Extract to read: Begin

September 2005 Books

Peace Is The Way; Speak Peace In A World Of Conflict

Peace Is the Way

"There is no way to peace. Peace is the way.”

Thus spake Mahatma Gandhi. And in Peace Is the Way , Deepak Chopra encourages us to stop fighting, even against war, and walk the path of peace.

To do that, he tells us, we have to end “not just one conflict, and not just thirty. What we have to end is the idea of war, which has turned into the habit of war, and then into the numbing constancy of war.”

Peace Is the Way is about replacing the groove war has worn in our minds with something… dare I say groovier ? “The way of peace is love in action,” Deepak affirms. For yes, violence is human nature. But so is love. And it's time to evolve, time to reach for the higher aspect of human nature. It's time to create peace consciousness. But to do that, we must acknowledge the ways each and every one of us have benefitted from war consciousness, and then retrain ourselves by substituting benefits based on a leap in consciousness similar to the one that ushered in the age of science.

“The peace movement will succeed as long as people can grasp small achievements every day,” he writes. To that end he proposes a seven-step program, one step for each day of the week, that every one of us can follow without having to give up any of our cherished “feelings of anger or our thirst for revenge” and without having to “become saints overnight.”

The people of the world are well on the road to peace, he asserts; all we need is to know what it is. “The way of peace isn't a revolution,” he tells us. “It's a consolidation of everything that's already here.” It is the desire to find a way to live together. And to find it, we must move above and beyond the divisiveness of “us versus them” consciousness, above and beyond toxic nationalism, above and beyond the myths that support destruction.

“The way of peace… depends upon acquiring the confidence to say, ‘This is my world, and it runs as my vision of perfection wants it to run….' The deepest mystery of all is that each person is more powerful than the seemingly iron laws that control us.”

The first chapter title is “War Ends Today.” And at the end, in the Appendix, we find “How to end war one person at a time.” This thoughtful book offers insights and practices to assist each one of us in doing what only we can do: bringing peace to life—to our own life and to the collective consciousness, which must respond to our thoughts.

As a reader of The Light Connection you already know that peace is the way. I find satisfaction in the fact that a man of Deepak's influence has taken the initiative to show us the changes we all need to make to evolve to the point of living each moment in peace, and in knowing that he has created a work to introduce the message of peace to any who may still believe that either war or the fight against war can ever bring the peace we so strongly desire.

Extract to read: End
Data shown: Begin

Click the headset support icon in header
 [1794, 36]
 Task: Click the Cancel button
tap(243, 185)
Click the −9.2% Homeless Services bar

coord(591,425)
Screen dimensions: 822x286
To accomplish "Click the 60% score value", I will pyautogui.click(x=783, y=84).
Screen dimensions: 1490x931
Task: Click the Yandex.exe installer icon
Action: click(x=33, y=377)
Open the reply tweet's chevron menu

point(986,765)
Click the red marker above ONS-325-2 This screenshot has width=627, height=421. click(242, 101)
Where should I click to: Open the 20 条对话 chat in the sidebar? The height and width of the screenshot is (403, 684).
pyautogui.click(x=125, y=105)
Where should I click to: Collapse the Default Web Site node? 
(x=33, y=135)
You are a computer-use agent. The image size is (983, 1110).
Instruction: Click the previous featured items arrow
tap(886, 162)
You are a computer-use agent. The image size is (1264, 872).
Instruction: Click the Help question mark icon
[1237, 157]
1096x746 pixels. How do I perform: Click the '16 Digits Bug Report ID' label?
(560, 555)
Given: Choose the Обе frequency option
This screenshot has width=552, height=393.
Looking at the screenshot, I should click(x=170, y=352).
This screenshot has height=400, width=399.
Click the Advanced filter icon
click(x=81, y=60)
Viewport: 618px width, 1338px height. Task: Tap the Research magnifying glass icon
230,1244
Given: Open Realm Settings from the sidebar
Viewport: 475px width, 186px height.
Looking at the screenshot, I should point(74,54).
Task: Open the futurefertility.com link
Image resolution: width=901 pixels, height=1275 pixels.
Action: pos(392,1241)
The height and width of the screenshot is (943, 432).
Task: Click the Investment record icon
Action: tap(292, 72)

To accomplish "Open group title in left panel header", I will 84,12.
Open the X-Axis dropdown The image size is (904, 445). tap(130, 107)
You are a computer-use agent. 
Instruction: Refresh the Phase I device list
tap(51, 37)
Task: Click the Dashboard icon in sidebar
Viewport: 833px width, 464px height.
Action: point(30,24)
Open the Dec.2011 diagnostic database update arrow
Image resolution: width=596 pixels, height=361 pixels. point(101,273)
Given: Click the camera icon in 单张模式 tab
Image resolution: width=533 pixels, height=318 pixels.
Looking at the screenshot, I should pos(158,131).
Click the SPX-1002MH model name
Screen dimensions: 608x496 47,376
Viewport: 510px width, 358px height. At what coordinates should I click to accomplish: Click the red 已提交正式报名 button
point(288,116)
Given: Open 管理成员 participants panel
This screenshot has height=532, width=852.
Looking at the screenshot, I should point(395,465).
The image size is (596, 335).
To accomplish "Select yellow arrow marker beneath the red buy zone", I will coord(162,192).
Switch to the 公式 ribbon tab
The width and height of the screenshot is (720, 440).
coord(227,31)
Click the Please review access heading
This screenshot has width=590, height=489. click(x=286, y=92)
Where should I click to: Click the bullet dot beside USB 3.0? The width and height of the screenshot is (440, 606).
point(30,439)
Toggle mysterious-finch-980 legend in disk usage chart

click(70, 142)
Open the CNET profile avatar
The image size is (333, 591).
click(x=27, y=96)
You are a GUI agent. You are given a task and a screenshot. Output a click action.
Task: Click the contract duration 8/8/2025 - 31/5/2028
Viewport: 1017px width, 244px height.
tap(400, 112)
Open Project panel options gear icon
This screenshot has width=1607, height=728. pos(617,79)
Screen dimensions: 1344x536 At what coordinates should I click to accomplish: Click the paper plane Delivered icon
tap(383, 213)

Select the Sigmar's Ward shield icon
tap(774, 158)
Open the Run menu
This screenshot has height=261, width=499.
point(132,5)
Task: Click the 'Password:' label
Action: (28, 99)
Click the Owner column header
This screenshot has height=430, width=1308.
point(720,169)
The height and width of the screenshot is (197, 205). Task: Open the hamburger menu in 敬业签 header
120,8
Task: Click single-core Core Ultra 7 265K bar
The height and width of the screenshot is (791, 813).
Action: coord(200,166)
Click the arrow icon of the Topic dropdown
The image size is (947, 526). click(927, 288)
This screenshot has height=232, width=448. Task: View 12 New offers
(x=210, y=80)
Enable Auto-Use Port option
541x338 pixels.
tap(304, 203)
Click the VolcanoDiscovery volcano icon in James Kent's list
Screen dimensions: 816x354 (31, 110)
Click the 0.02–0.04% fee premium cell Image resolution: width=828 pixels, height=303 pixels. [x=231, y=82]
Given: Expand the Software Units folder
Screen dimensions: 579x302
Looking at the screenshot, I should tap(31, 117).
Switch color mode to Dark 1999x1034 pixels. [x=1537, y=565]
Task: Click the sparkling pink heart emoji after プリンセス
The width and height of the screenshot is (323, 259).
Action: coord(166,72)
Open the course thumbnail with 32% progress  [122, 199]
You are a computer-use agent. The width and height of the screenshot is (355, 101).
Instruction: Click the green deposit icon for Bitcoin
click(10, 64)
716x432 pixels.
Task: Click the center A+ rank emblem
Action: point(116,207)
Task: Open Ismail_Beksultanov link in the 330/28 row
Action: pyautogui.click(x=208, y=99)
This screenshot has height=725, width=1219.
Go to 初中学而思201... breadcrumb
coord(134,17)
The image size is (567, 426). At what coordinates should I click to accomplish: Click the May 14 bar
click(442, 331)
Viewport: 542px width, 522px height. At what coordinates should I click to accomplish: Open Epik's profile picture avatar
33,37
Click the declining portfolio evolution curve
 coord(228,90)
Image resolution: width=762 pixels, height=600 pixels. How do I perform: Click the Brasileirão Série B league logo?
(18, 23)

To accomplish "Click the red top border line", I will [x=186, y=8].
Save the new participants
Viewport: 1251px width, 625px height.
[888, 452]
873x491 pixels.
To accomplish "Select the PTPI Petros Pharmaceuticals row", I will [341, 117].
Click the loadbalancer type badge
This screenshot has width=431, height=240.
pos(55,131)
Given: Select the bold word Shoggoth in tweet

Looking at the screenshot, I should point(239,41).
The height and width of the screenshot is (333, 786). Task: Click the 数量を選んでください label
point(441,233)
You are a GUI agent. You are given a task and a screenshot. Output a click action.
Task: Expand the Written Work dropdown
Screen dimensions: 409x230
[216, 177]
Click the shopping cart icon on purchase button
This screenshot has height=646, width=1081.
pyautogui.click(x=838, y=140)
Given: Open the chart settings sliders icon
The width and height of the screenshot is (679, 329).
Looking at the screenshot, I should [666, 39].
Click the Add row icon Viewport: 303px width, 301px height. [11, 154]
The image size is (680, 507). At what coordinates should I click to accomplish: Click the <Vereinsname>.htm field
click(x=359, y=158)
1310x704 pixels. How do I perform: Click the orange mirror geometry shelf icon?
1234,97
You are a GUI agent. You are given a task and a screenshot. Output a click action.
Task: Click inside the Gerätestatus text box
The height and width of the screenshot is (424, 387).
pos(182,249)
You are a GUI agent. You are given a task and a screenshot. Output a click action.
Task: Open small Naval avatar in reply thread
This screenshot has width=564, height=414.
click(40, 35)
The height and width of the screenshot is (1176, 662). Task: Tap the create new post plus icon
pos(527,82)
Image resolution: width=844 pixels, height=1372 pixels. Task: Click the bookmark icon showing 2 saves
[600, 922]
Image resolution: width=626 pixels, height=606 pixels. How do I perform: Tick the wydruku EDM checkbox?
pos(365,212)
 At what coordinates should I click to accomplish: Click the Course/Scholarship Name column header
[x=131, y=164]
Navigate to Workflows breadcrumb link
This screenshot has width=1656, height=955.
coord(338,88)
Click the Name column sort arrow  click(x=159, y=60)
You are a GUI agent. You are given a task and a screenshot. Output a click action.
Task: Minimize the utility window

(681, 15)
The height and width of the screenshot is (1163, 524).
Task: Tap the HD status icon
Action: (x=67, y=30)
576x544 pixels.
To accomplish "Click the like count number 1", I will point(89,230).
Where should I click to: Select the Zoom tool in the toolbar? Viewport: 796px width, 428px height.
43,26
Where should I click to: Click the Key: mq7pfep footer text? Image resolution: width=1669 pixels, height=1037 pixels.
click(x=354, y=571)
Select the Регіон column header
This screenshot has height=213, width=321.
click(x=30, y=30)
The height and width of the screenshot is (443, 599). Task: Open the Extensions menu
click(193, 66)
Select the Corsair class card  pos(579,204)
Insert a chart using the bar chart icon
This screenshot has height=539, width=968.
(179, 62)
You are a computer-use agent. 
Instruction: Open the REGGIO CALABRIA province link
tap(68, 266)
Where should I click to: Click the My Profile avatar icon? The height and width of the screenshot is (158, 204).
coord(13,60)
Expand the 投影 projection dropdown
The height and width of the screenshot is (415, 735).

Data shown: End

■ **What to produce**
In the review of Peace Is the Way above, rewrite the passage that opens with "The first chapter" and closes with "to our thoughts.", replacing "Appendix" with "closing section".

■ **Response to this exercise**
The first chapter title is “War Ends Today.” And at the end, in the closing section, we find “How to end war one person at a time.” This thoughtful book offers insights and practices to assist each one of us in doing what only we can do: bringing peace to life—to our own life and to the collective consciousness, which must respond to our thoughts.